EXERCISE DIRECTIONS:
Please retype the records below line for line, with no changes.

[START MATERIAL TO PROCESS]

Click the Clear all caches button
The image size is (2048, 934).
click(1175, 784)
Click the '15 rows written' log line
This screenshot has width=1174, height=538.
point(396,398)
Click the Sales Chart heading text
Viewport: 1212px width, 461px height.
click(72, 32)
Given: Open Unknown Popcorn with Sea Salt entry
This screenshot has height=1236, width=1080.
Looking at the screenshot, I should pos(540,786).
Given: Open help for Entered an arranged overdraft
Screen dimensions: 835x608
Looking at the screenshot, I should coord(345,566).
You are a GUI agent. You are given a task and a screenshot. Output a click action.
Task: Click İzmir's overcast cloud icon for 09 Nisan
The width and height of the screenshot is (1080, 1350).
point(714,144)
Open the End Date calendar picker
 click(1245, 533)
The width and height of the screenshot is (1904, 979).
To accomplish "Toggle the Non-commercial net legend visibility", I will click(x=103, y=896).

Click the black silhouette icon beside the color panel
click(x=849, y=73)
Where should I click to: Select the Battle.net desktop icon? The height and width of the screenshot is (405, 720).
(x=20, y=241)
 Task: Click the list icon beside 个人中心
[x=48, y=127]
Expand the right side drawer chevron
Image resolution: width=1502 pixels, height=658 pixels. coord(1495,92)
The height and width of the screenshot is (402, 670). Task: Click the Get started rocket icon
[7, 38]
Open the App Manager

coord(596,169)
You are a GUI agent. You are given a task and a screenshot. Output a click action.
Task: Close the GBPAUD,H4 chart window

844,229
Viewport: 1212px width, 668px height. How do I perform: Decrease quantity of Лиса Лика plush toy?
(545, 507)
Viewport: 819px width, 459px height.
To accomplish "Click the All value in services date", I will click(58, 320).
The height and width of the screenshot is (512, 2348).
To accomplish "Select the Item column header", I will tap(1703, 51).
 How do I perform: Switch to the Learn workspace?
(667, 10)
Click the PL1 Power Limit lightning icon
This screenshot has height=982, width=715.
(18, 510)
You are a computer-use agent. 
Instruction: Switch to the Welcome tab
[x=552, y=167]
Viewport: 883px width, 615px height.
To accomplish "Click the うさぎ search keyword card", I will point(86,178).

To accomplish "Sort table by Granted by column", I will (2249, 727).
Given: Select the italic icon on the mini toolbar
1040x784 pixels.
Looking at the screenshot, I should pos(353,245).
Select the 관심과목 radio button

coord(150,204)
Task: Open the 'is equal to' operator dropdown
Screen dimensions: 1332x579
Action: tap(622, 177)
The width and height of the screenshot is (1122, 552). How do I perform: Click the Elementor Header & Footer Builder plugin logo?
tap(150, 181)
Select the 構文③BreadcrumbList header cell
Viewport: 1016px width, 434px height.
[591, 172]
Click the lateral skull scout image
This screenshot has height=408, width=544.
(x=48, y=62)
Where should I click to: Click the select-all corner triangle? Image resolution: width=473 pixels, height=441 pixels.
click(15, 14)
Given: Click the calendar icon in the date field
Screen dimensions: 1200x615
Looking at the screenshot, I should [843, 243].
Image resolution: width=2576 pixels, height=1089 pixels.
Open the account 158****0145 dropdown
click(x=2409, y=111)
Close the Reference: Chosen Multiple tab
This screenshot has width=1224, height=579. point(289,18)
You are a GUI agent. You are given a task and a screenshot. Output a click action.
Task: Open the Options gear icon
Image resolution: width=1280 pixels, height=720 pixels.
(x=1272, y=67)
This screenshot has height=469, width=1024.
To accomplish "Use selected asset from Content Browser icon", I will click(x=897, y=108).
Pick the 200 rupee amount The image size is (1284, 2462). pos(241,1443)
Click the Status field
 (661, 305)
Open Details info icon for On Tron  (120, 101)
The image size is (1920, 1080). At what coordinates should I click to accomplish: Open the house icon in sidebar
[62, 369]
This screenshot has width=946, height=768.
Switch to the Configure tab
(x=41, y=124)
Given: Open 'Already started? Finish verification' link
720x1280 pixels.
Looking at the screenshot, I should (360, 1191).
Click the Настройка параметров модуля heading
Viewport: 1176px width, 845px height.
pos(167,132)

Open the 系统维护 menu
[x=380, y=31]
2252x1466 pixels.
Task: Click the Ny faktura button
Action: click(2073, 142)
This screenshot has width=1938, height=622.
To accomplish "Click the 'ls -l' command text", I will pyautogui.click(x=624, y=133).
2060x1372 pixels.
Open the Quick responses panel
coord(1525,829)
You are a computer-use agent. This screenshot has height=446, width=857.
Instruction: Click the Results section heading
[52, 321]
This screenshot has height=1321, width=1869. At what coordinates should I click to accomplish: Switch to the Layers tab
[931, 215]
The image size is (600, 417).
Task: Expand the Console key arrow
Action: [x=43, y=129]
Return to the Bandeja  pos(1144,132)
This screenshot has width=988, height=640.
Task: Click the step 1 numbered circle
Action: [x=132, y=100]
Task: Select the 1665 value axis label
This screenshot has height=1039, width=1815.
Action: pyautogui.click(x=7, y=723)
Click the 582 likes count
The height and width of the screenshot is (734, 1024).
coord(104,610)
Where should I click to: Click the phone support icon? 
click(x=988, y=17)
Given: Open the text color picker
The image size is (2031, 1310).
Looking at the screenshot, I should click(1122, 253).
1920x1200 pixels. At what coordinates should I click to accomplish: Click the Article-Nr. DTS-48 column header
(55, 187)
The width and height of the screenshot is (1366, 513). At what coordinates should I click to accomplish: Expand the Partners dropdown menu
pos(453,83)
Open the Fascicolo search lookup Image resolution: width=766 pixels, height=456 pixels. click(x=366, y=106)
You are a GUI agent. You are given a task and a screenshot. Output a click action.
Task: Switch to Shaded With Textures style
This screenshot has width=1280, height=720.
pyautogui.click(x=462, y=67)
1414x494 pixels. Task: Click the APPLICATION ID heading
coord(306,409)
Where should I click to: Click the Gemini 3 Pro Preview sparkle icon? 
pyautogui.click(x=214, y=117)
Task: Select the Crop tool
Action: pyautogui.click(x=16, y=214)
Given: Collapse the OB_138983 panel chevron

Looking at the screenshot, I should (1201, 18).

[END MATERIAL TO PROCESS]

PROBLEM SOLUTION:
Click the Clear all caches button
The image size is (2048, 934).
click(1175, 784)
Click the '15 rows written' log line
This screenshot has width=1174, height=538.
point(396,398)
Click the Sales Chart heading text
Viewport: 1212px width, 461px height.
click(72, 32)
Given: Open Unknown Popcorn with Sea Salt entry
This screenshot has height=1236, width=1080.
Looking at the screenshot, I should pos(540,786).
Given: Open help for Entered an arranged overdraft
Screen dimensions: 835x608
Looking at the screenshot, I should coord(345,566).
You are a GUI agent. You are given a task and a screenshot. Output a click action.
Task: Click İzmir's overcast cloud icon for 09 Nisan
The width and height of the screenshot is (1080, 1350).
point(714,144)
Open the End Date calendar picker
 click(1245, 533)
The width and height of the screenshot is (1904, 979).
To accomplish "Toggle the Non-commercial net legend visibility", I will click(x=103, y=896).

Click the black silhouette icon beside the color panel
click(x=849, y=73)
Where should I click to: Select the Battle.net desktop icon? The height and width of the screenshot is (405, 720).
(x=20, y=241)
 Task: Click the list icon beside 个人中心
[x=48, y=127]
Expand the right side drawer chevron
Image resolution: width=1502 pixels, height=658 pixels. coord(1495,92)
The height and width of the screenshot is (402, 670). Task: Click the Get started rocket icon
[7, 38]
Open the App Manager

coord(596,169)
You are a GUI agent. You are given a task and a screenshot. Output a click action.
Task: Close the GBPAUD,H4 chart window

844,229
Viewport: 1212px width, 668px height. How do I perform: Decrease quantity of Лиса Лика plush toy?
(545, 507)
Viewport: 819px width, 459px height.
To accomplish "Click the All value in services date", I will click(58, 320).
The height and width of the screenshot is (512, 2348).
To accomplish "Select the Item column header", I will tap(1703, 51).
 How do I perform: Switch to the Learn workspace?
(667, 10)
Click the PL1 Power Limit lightning icon
This screenshot has height=982, width=715.
(18, 510)
You are a computer-use agent. 
Instruction: Switch to the Welcome tab
[x=552, y=167]
Viewport: 883px width, 615px height.
To accomplish "Click the うさぎ search keyword card", I will point(86,178).

To accomplish "Sort table by Granted by column", I will (2249, 727).
Given: Select the italic icon on the mini toolbar
1040x784 pixels.
Looking at the screenshot, I should pos(353,245).
Select the 관심과목 radio button

coord(150,204)
Task: Open the 'is equal to' operator dropdown
Screen dimensions: 1332x579
Action: tap(622, 177)
The width and height of the screenshot is (1122, 552). How do I perform: Click the Elementor Header & Footer Builder plugin logo?
tap(150, 181)
Select the 構文③BreadcrumbList header cell
Viewport: 1016px width, 434px height.
[591, 172]
Click the lateral skull scout image
This screenshot has height=408, width=544.
(x=48, y=62)
Where should I click to: Click the select-all corner triangle? Image resolution: width=473 pixels, height=441 pixels.
click(15, 14)
Given: Click the calendar icon in the date field
Screen dimensions: 1200x615
Looking at the screenshot, I should [843, 243].
Image resolution: width=2576 pixels, height=1089 pixels.
Open the account 158****0145 dropdown
click(x=2409, y=111)
Close the Reference: Chosen Multiple tab
This screenshot has width=1224, height=579. point(289,18)
You are a GUI agent. You are given a task and a screenshot. Output a click action.
Task: Open the Options gear icon
Image resolution: width=1280 pixels, height=720 pixels.
(x=1272, y=67)
This screenshot has height=469, width=1024.
To accomplish "Use selected asset from Content Browser icon", I will click(x=897, y=108).
Pick the 200 rupee amount The image size is (1284, 2462). pos(241,1443)
Click the Status field
 (661, 305)
Open Details info icon for On Tron  (120, 101)
The image size is (1920, 1080). At what coordinates should I click to accomplish: Open the house icon in sidebar
[62, 369]
This screenshot has width=946, height=768.
Switch to the Configure tab
(x=41, y=124)
Given: Open 'Already started? Finish verification' link
720x1280 pixels.
Looking at the screenshot, I should (360, 1191).
Click the Настройка параметров модуля heading
Viewport: 1176px width, 845px height.
pos(167,132)

Open the 系统维护 menu
[x=380, y=31]
2252x1466 pixels.
Task: Click the Ny faktura button
Action: click(2073, 142)
This screenshot has width=1938, height=622.
To accomplish "Click the 'ls -l' command text", I will pyautogui.click(x=624, y=133).
2060x1372 pixels.
Open the Quick responses panel
coord(1525,829)
You are a computer-use agent. This screenshot has height=446, width=857.
Instruction: Click the Results section heading
[52, 321]
This screenshot has height=1321, width=1869. At what coordinates should I click to accomplish: Switch to the Layers tab
[931, 215]
The image size is (600, 417).
Task: Expand the Console key arrow
Action: [x=43, y=129]
Return to the Bandeja  pos(1144,132)
This screenshot has width=988, height=640.
Task: Click the step 1 numbered circle
Action: [x=132, y=100]
Task: Select the 1665 value axis label
This screenshot has height=1039, width=1815.
Action: pyautogui.click(x=7, y=723)
Click the 582 likes count
The height and width of the screenshot is (734, 1024).
coord(104,610)
Where should I click to: Click the phone support icon? 
click(x=988, y=17)
Given: Open the text color picker
The image size is (2031, 1310).
Looking at the screenshot, I should click(1122, 253).
1920x1200 pixels. At what coordinates should I click to accomplish: Click the Article-Nr. DTS-48 column header
(55, 187)
The width and height of the screenshot is (1366, 513). At what coordinates should I click to accomplish: Expand the Partners dropdown menu
pos(453,83)
Open the Fascicolo search lookup Image resolution: width=766 pixels, height=456 pixels. click(x=366, y=106)
You are a GUI agent. You are given a task and a screenshot. Output a click action.
Task: Switch to Shaded With Textures style
This screenshot has width=1280, height=720.
pyautogui.click(x=462, y=67)
1414x494 pixels. Task: Click the APPLICATION ID heading
coord(306,409)
Where should I click to: Click the Gemini 3 Pro Preview sparkle icon? 
pyautogui.click(x=214, y=117)
Task: Select the Crop tool
Action: pyautogui.click(x=16, y=214)
Given: Collapse the OB_138983 panel chevron

Looking at the screenshot, I should (1201, 18).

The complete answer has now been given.